● Problem to work on: All of the entries should be returned without a single change.

════════════════

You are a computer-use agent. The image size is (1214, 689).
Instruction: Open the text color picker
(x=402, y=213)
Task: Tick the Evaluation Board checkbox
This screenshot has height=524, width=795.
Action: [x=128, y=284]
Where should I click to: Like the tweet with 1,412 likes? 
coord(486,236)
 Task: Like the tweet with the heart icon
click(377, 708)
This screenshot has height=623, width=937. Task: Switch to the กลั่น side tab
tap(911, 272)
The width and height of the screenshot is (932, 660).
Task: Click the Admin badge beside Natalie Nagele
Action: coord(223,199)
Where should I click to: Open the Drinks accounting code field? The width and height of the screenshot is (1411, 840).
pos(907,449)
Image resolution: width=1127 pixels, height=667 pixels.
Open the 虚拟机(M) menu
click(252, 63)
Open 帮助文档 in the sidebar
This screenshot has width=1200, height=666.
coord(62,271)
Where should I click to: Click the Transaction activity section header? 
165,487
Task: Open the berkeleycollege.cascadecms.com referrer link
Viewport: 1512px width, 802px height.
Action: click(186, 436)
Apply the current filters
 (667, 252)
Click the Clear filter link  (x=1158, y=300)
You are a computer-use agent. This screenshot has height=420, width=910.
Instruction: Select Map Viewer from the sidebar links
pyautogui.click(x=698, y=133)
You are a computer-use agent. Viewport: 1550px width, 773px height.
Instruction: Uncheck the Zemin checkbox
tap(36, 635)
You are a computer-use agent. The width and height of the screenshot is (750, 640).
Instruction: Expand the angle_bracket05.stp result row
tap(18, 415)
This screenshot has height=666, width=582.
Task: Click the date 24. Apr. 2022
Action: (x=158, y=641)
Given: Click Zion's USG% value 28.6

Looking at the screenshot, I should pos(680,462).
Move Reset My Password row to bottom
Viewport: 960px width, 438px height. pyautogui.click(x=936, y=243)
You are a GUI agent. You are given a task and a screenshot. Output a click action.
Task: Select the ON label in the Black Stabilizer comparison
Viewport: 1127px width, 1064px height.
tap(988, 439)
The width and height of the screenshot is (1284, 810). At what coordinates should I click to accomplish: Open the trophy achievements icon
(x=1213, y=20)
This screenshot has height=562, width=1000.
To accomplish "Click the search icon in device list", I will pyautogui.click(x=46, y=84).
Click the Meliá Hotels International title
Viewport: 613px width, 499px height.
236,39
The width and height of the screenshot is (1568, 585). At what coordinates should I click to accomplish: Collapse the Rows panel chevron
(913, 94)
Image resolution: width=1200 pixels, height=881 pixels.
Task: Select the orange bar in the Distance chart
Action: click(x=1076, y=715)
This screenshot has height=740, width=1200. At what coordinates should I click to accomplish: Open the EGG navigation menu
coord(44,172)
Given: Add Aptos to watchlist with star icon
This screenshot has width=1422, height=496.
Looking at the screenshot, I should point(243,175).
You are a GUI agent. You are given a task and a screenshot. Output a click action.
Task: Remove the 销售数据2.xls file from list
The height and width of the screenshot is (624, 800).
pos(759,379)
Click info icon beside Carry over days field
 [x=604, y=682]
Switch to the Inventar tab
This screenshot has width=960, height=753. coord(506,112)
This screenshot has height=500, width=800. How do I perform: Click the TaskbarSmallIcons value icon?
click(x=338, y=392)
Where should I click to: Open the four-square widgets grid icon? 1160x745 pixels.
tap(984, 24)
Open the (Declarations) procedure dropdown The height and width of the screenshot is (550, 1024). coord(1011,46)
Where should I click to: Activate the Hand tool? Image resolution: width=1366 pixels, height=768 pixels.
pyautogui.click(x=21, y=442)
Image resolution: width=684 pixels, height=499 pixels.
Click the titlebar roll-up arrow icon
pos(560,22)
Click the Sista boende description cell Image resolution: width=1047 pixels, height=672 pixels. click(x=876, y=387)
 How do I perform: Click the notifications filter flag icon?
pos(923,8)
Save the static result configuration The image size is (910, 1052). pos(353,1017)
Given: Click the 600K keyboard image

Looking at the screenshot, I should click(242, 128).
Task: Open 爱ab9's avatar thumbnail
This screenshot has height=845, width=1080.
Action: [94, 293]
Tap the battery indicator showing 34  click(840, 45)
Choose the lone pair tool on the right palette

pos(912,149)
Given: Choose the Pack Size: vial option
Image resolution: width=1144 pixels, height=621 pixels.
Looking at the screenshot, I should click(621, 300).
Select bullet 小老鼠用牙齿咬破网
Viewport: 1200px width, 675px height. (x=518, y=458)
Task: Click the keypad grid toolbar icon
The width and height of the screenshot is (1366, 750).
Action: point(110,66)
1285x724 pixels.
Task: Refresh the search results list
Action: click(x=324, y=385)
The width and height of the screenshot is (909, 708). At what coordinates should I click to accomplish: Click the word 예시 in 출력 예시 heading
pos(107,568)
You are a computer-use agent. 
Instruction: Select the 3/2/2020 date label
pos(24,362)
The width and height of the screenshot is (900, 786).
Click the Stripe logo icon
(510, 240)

════════════════

● Answer area:
You are a computer-use agent. The image size is (1214, 689).
Instruction: Open the text color picker
(x=402, y=213)
Task: Tick the Evaluation Board checkbox
This screenshot has height=524, width=795.
Action: [x=128, y=284]
Where should I click to: Like the tweet with 1,412 likes? 
coord(486,236)
 Task: Like the tweet with the heart icon
click(377, 708)
This screenshot has height=623, width=937. Task: Switch to the กลั่น side tab
tap(911, 272)
The width and height of the screenshot is (932, 660).
Task: Click the Admin badge beside Natalie Nagele
Action: coord(223,199)
Where should I click to: Open the Drinks accounting code field? The width and height of the screenshot is (1411, 840).
pos(907,449)
Image resolution: width=1127 pixels, height=667 pixels.
Open the 虚拟机(M) menu
click(252, 63)
Open 帮助文档 in the sidebar
This screenshot has width=1200, height=666.
coord(62,271)
Where should I click to: Click the Transaction activity section header? 
165,487
Task: Open the berkeleycollege.cascadecms.com referrer link
Viewport: 1512px width, 802px height.
Action: click(186, 436)
Apply the current filters
 (667, 252)
Click the Clear filter link  (x=1158, y=300)
You are a computer-use agent. This screenshot has height=420, width=910.
Instruction: Select Map Viewer from the sidebar links
pyautogui.click(x=698, y=133)
You are a computer-use agent. Viewport: 1550px width, 773px height.
Instruction: Uncheck the Zemin checkbox
tap(36, 635)
You are a computer-use agent. The width and height of the screenshot is (750, 640).
Instruction: Expand the angle_bracket05.stp result row
tap(18, 415)
This screenshot has height=666, width=582.
Task: Click the date 24. Apr. 2022
Action: (x=158, y=641)
Given: Click Zion's USG% value 28.6

Looking at the screenshot, I should pos(680,462).
Move Reset My Password row to bottom
Viewport: 960px width, 438px height. pyautogui.click(x=936, y=243)
You are a GUI agent. You are given a task and a screenshot. Output a click action.
Task: Select the ON label in the Black Stabilizer comparison
Viewport: 1127px width, 1064px height.
tap(988, 439)
The width and height of the screenshot is (1284, 810). At what coordinates should I click to accomplish: Open the trophy achievements icon
(x=1213, y=20)
This screenshot has height=562, width=1000.
To accomplish "Click the search icon in device list", I will pyautogui.click(x=46, y=84).
Click the Meliá Hotels International title
Viewport: 613px width, 499px height.
236,39
The width and height of the screenshot is (1568, 585). At what coordinates should I click to accomplish: Collapse the Rows panel chevron
(913, 94)
Image resolution: width=1200 pixels, height=881 pixels.
Task: Select the orange bar in the Distance chart
Action: click(x=1076, y=715)
This screenshot has height=740, width=1200. At what coordinates should I click to accomplish: Open the EGG navigation menu
coord(44,172)
Given: Add Aptos to watchlist with star icon
This screenshot has width=1422, height=496.
Looking at the screenshot, I should point(243,175).
You are a GUI agent. You are given a task and a screenshot. Output a click action.
Task: Remove the 销售数据2.xls file from list
The height and width of the screenshot is (624, 800).
pos(759,379)
Click info icon beside Carry over days field
 [x=604, y=682]
Switch to the Inventar tab
This screenshot has width=960, height=753. coord(506,112)
This screenshot has height=500, width=800. How do I perform: Click the TaskbarSmallIcons value icon?
click(x=338, y=392)
Where should I click to: Open the four-square widgets grid icon? 1160x745 pixels.
tap(984, 24)
Open the (Declarations) procedure dropdown The height and width of the screenshot is (550, 1024). coord(1011,46)
Where should I click to: Activate the Hand tool? Image resolution: width=1366 pixels, height=768 pixels.
pyautogui.click(x=21, y=442)
Image resolution: width=684 pixels, height=499 pixels.
Click the titlebar roll-up arrow icon
pos(560,22)
Click the Sista boende description cell Image resolution: width=1047 pixels, height=672 pixels. click(x=876, y=387)
 How do I perform: Click the notifications filter flag icon?
pos(923,8)
Save the static result configuration The image size is (910, 1052). pos(353,1017)
Given: Click the 600K keyboard image

Looking at the screenshot, I should click(242, 128).
Task: Open 爱ab9's avatar thumbnail
This screenshot has height=845, width=1080.
Action: [94, 293]
Tap the battery indicator showing 34  click(840, 45)
Choose the lone pair tool on the right palette

pos(912,149)
Given: Choose the Pack Size: vial option
Image resolution: width=1144 pixels, height=621 pixels.
Looking at the screenshot, I should click(621, 300).
Select bullet 小老鼠用牙齿咬破网
Viewport: 1200px width, 675px height. (x=518, y=458)
Task: Click the keypad grid toolbar icon
The width and height of the screenshot is (1366, 750).
Action: point(110,66)
1285x724 pixels.
Task: Refresh the search results list
Action: click(x=324, y=385)
The width and height of the screenshot is (909, 708). At what coordinates should I click to accomplish: Click the word 예시 in 출력 예시 heading
pos(107,568)
You are a computer-use agent. 
Instruction: Select the 3/2/2020 date label
pos(24,362)
The width and height of the screenshot is (900, 786).
Click the Stripe logo icon
(510, 240)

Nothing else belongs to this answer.